(Data begins)
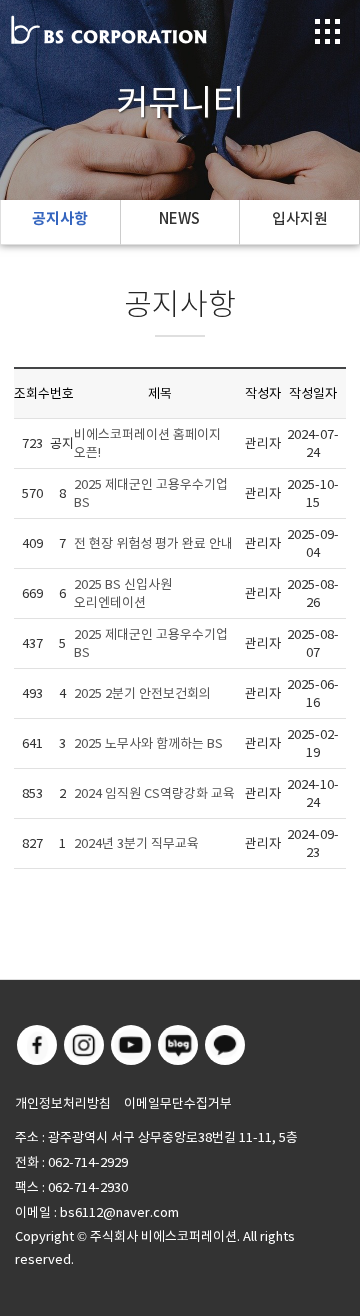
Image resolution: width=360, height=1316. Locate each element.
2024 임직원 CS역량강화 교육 (154, 793)
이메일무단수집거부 (178, 1103)
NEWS (179, 218)
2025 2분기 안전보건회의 (142, 693)
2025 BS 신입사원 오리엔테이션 (123, 593)
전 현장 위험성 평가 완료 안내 (153, 543)
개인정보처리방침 (63, 1103)
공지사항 (60, 218)
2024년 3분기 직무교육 (136, 843)
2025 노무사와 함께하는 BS (148, 743)
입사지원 (300, 218)
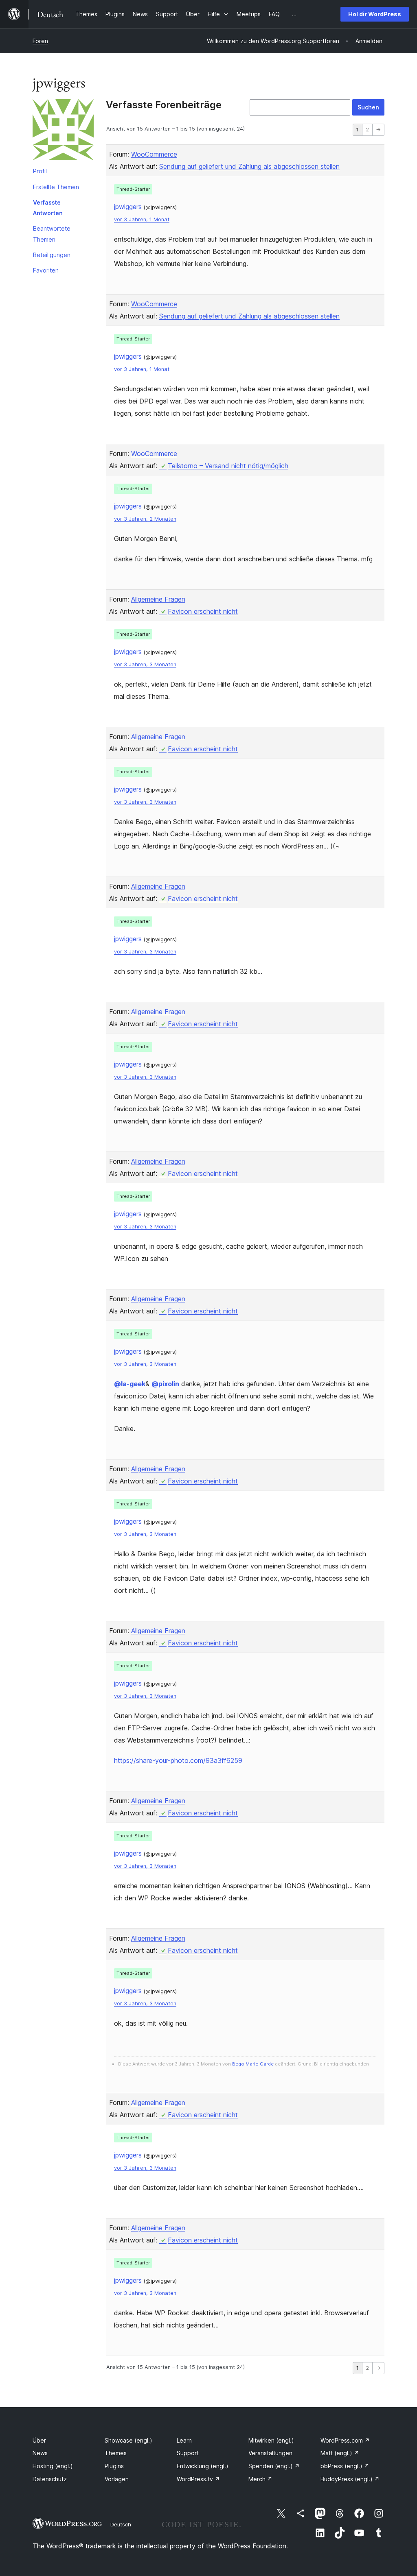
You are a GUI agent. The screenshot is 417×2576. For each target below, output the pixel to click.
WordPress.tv (198, 2479)
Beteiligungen (51, 254)
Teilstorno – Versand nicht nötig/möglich (228, 466)
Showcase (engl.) (128, 2440)
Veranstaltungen (270, 2452)
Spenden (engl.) (274, 2466)
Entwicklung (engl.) (202, 2466)
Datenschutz (50, 2479)
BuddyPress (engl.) (350, 2479)
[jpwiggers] (63, 131)
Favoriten (46, 270)
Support (188, 2452)
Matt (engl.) (339, 2452)
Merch (260, 2479)
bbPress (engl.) (344, 2466)
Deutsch (120, 2524)
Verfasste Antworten (48, 207)
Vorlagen (117, 2479)
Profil (40, 171)
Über (39, 2440)
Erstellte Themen (56, 186)
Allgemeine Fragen (158, 599)
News (40, 2452)
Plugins (114, 2466)
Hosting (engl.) (53, 2466)
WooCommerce (154, 154)
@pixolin (165, 1384)
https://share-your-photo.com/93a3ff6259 (178, 1760)
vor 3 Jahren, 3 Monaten (145, 664)
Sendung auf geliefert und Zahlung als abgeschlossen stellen (249, 166)
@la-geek (129, 1384)
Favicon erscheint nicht (203, 611)
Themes (116, 2452)
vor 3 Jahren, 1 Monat (141, 219)
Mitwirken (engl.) (271, 2440)
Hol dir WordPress (374, 14)
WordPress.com (345, 2440)
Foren (40, 40)
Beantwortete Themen (51, 233)
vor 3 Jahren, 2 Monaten (145, 519)
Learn (184, 2440)
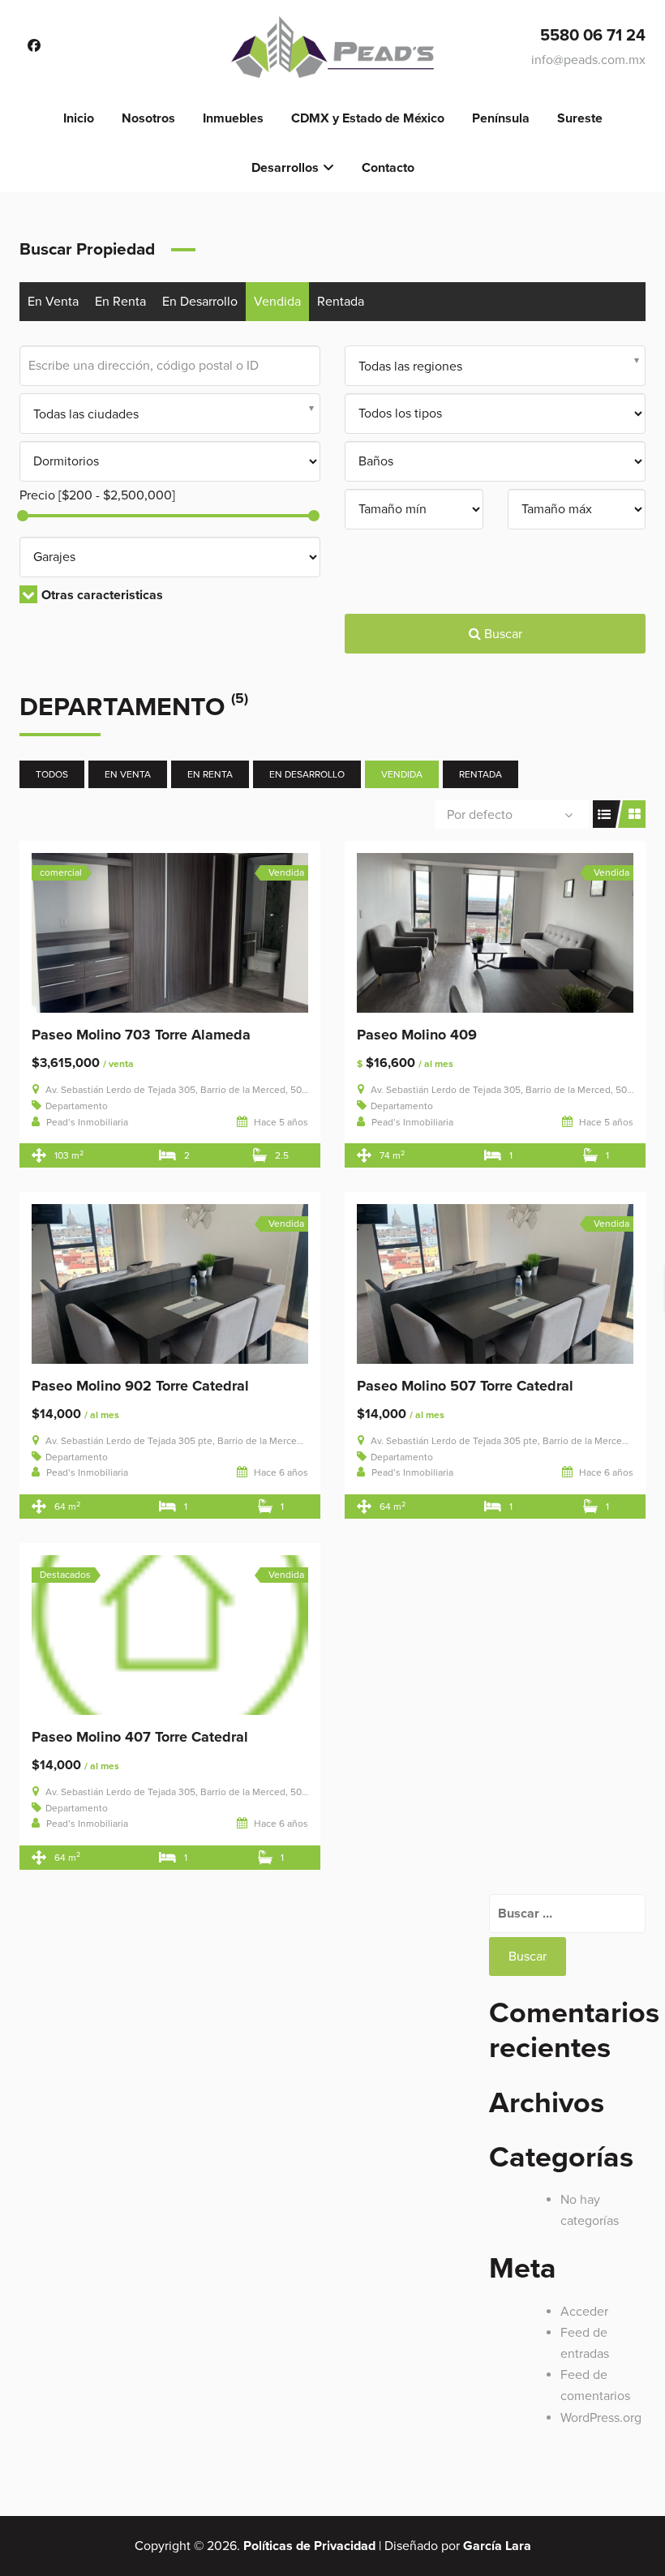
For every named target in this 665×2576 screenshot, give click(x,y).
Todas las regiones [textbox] (410, 366)
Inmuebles (233, 118)
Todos (52, 774)
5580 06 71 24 (593, 35)
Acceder (584, 2312)
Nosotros (148, 118)
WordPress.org (600, 2418)
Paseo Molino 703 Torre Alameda (141, 1035)
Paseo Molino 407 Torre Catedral (140, 1737)
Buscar (501, 634)
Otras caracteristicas (102, 595)
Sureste (580, 118)
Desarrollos (285, 168)
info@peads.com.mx (588, 60)
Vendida (277, 302)
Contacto (388, 168)
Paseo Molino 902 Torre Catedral (140, 1386)
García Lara (497, 2546)
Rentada (340, 302)
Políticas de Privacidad (309, 2546)
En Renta (120, 302)
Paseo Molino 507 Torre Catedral (465, 1386)
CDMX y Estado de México (367, 118)
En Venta (53, 302)
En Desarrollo (200, 302)
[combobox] (495, 365)
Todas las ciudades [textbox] (86, 414)
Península (501, 118)
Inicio (78, 118)
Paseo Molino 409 (417, 1035)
(Data ends)
» How to complete this task:
The answer is the run of lines from the one with "전 현장 위험성 평가 완료 안내 (153, 543)" through the final line of the data, copied exactly, and nothing else; no pictures.

» Result of this task:
전 현장 위험성 평가 완료 안내 (153, 543)
개인정보처리방침 (63, 1103)
공지사항 (60, 218)
2024년 3분기 직무교육 (136, 843)
2025 노무사와 함께하는 BS (148, 743)
입사지원 (300, 218)
You are a GUI agent. The screenshot is 417×2576. For each target below, output the pixel to click.
WordPress.tv (198, 2479)
Beteiligungen (51, 254)
Teilstorno – Versand nicht nötig/möglich (228, 466)
Showcase (engl.) (128, 2440)
Veranstaltungen (270, 2452)
Spenden (engl.) (274, 2466)
Entwicklung (engl.) (202, 2466)
Datenschutz (50, 2479)
BuddyPress (engl.) (350, 2479)
[jpwiggers] (63, 131)
Favoriten (46, 270)
Support (188, 2452)
Matt (engl.) (339, 2452)
Merch (260, 2479)
bbPress (engl.) (344, 2466)
Deutsch (120, 2524)
Verfasste Antworten (48, 207)
Vorlagen (117, 2479)
Profil (40, 171)
Über (39, 2440)
Erstellte Themen (56, 186)
Allgemeine Fragen (158, 599)
News (40, 2452)
Plugins (114, 2466)
Hosting (engl.) (53, 2466)
WooCommerce (154, 154)
@pixolin (165, 1384)
https://share-your-photo.com/93a3ff6259 (178, 1760)
vor 3 Jahren, 3 Monaten (145, 664)
Sendung auf geliefert und Zahlung als abgeschlossen stellen (249, 166)
@la-geek (129, 1384)
Favicon erscheint nicht (203, 611)
Themes (116, 2452)
vor 3 Jahren, 1 Monat (141, 219)
Mitwirken (engl.) (271, 2440)
Hol dir WordPress (374, 14)
WordPress.com (345, 2440)
Foren (40, 40)
Beantwortete Themen (51, 233)
vor 3 Jahren, 2 Monaten (145, 519)
Learn (184, 2440)
For every named target in this 665×2576 screenshot, give click(x,y).
Todas las regiones [textbox] (410, 366)
Inmuebles (233, 118)
Todos (52, 774)
5580 06 71 24 (593, 35)
Acceder (584, 2312)
Nosotros (148, 118)
WordPress.org (600, 2418)
Paseo Molino 703 Torre Alameda (141, 1035)
Paseo Molino 407 Torre Catedral (140, 1737)
Buscar (501, 634)
Otras caracteristicas (102, 595)
Sureste (580, 118)
Desarrollos (285, 168)
info@peads.com.mx (588, 60)
Vendida (277, 302)
Contacto (388, 168)
Paseo Molino 902 Torre Catedral (140, 1386)
García Lara (497, 2546)
Rentada (340, 302)
Políticas de Privacidad (309, 2546)
En Renta (120, 302)
Paseo Molino 507 Torre Catedral (465, 1386)
CDMX y Estado de México (367, 118)
En Venta (53, 302)
En Desarrollo (200, 302)
[combobox] (495, 365)
Todas las ciudades [textbox] (86, 414)
Península (501, 118)
Inicio (78, 118)
Paseo Molino 409 (417, 1035)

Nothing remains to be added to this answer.